The second one is worse than first one, because second one has larger vulnerability windows (potentially even unlimitedly large).

Yeah, first situation is basically the same thing as SafetyNet but with socially important properties switched around.

In the second case I mean an HSM that's running somewhere (and has standard rules for being asked to perform operations with keys it stored, no attestation involved there), but can migrate/duplicate itself to a different host (so that it doesn't die if the host dies). That requires some reason to trust that whoever we ship off a copy of all our secrets to will behave just as we behave (or rather, whoever has the session key that will decrypt the secrets we're shipping out).

@mcc @munin

If we talk about rewards for me and denote moves by [my move][other's move] and assume symmetric game then normal prisoner dilemma has deco>coco>dede>code. You are proposing that code has a larger reward. Do you mean that it's between coco and dede (so deco>coco>code>dede)?

@mcc @munin

You mean if it was better than "both cooperate" but worse than "I defect, the other cooperates"?

@munin @mcc

If your cost of wearing a mask is sufficiently high (so that it's larger than the benefit from reduction of likelihood of getting infected by _also_ wearing a mask).

pol, drm 

@lumi

I agree on undesirability, but want to point out two situations when it can be a security feature (if there wasn't a stream of exploits against the variants I know of): selling computational power without ability to see what the buyer is doing and poor man's cloneable HSM with potentially much more complicated logic inside (which would export keys, but only to instances of itself running someplace else).

@_thegeoff

Maybe driving an acoustic guitar like a speaker? (The more interesting way that I haven't seen done would be to do it via conductive or ferromagnetic strings. Vibrating the body could still be interesting on its own, because you ~won't be able to excite some modes from some locations.)

@blaine

You technically could do that with ActivityPub (each post has a replies collection that whoever hosts the post can control) and technically can have a client that will refuse to show replies that aren't present there.

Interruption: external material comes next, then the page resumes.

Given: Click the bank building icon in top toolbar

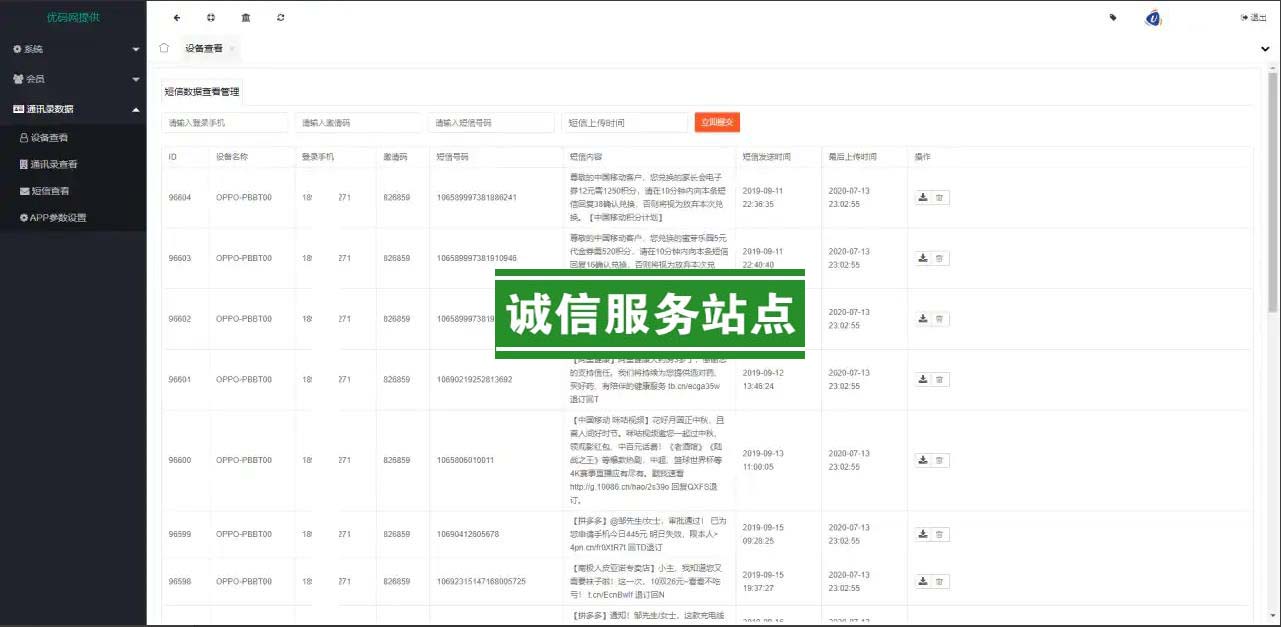Looking at the screenshot, I should point(246,17).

Sadly (I think), replies to replies would be under the control of the first replier (as opposed to OP). For that reason I think that every system that has the property you want needs to treat posts and replies as different kinds of entities.

@munin

Hm~ yes, this is not a situation where one needs to coordinate, so just doing that works.

Sorry for rambling, I should probably go to sleep.

@munin

But that's also allowed in the byzantine general's problem? There's no restriction on what messages can be passed around there.

If you can only do that in pairwise conversations, sussing out malicious people who say different things depending on who they speak with (and claim falsely what they've said to/heard from others) is nontrivial. Having a way to make a statement that ~everyone can see (and that no one will see a different version of, and that everyone can trust to have this property) makes that much simpler.

@munin

The communication has to happen under Byzantine fault conditions sometimes though, given that people will sometimes be maliciously dishonest in different ways when interacting with different people. But I think I overestimated how much worse this makes things, because after all everyone has an equivalent of a broadcast primitive.

@munin

Fair point; generally being more proactive about getting the other side's story is both generally good and completely(?) mitigates this problem.

@munin

IRL it's very obvious that the complaints are hidden from the target of the complaints. The situation I'm trying to paint is one where this is not obvious to others (because the complaints are ostensibly public, and yet not available to the target of the complaints specifically).

I guess you expect people not to treat "complaint is public" as "B likely has seen the complaint", and explicitly talk to B?